EXERCISE SET:
**a.** In the passage on the Louisiana Purchase, what sum did Jefferson send Monroe to Paris to negotiate the purchase of New Orleans for?
**b.** Locate every line of the records that contains the word "Where", and copy each one. Case counts.

PASSAGE PROVIDED:
----
President Jefferson put the interests of the nation above ideological considerations when confronted with the purchase of the Louisiana Territory. When Robert Livingston and James Monroe returned from Paris with the 1803 Louisiana Territory Purchase Treaty, President Thomas Jefferson was faced with a dilemma. Jefferson had sent Monroe to Paris to negotiate the purchase of New Orleans for $2 million. A treaty selling the United States all of the territory was another matter and posed Constitutional issues for the leader of a party that believed in strict construction (interpretation) of the Constitution. Jefferson and the Congress had already authorized the Lewis and Clark Expedition, but not with the intent of owning the vast lands.
----
Saved data entries:

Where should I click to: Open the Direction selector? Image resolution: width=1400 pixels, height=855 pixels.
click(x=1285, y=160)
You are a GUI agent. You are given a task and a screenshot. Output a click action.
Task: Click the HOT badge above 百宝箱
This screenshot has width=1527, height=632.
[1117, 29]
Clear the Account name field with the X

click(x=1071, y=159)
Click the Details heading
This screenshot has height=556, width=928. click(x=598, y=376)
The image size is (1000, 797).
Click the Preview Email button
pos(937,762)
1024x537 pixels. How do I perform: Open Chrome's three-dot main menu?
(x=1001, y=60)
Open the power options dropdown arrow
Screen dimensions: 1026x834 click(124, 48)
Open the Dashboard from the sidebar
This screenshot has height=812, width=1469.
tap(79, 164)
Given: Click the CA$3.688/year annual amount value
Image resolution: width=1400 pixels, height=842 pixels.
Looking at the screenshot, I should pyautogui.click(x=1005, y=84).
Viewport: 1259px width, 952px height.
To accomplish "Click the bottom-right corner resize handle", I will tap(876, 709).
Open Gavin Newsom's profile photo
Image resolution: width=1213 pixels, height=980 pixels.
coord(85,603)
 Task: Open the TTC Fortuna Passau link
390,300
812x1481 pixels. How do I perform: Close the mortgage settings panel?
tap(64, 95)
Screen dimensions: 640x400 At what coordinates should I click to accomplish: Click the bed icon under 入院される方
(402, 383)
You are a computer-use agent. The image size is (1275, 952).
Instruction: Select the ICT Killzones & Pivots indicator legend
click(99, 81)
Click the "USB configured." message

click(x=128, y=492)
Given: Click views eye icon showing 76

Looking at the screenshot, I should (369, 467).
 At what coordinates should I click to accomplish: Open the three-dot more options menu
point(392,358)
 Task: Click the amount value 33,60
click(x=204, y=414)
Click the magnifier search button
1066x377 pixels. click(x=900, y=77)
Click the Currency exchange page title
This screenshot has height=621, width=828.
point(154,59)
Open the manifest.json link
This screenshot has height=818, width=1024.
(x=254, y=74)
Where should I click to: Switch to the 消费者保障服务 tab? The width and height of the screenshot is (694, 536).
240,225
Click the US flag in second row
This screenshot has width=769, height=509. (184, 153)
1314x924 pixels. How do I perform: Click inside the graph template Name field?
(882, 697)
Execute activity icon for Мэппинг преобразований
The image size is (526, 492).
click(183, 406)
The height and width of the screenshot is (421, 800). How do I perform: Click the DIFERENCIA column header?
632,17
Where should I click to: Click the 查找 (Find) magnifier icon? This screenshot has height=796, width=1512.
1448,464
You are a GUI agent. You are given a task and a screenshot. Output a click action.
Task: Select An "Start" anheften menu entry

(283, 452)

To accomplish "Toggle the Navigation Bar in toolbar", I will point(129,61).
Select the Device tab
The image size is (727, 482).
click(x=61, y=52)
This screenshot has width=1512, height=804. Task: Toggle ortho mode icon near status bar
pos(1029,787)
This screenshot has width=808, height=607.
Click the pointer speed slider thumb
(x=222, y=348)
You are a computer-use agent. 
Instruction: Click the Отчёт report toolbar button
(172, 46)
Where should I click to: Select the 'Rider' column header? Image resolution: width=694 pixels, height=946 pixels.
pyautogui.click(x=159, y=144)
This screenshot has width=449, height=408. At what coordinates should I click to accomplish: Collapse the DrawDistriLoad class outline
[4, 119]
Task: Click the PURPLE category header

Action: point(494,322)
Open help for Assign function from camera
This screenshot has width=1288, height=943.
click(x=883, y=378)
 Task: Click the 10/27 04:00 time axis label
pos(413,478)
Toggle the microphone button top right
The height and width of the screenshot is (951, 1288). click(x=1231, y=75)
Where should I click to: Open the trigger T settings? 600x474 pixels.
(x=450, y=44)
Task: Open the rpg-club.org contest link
----
CORRECT ANSWERS:
**a.** $2 million.

**b.**
Where should I click to: Open the Direction selector? Image resolution: width=1400 pixels, height=855 pixels.
Where should I click to: Switch to the 消费者保障服务 tab? The width and height of the screenshot is (694, 536).
Where should I click to: Click the 查找 (Find) magnifier icon? This screenshot has height=796, width=1512.
Where should I click to: Select the 'Rider' column header? Image resolution: width=694 pixels, height=946 pixels.
Where should I click to: Open the trigger T settings? 600x474 pixels.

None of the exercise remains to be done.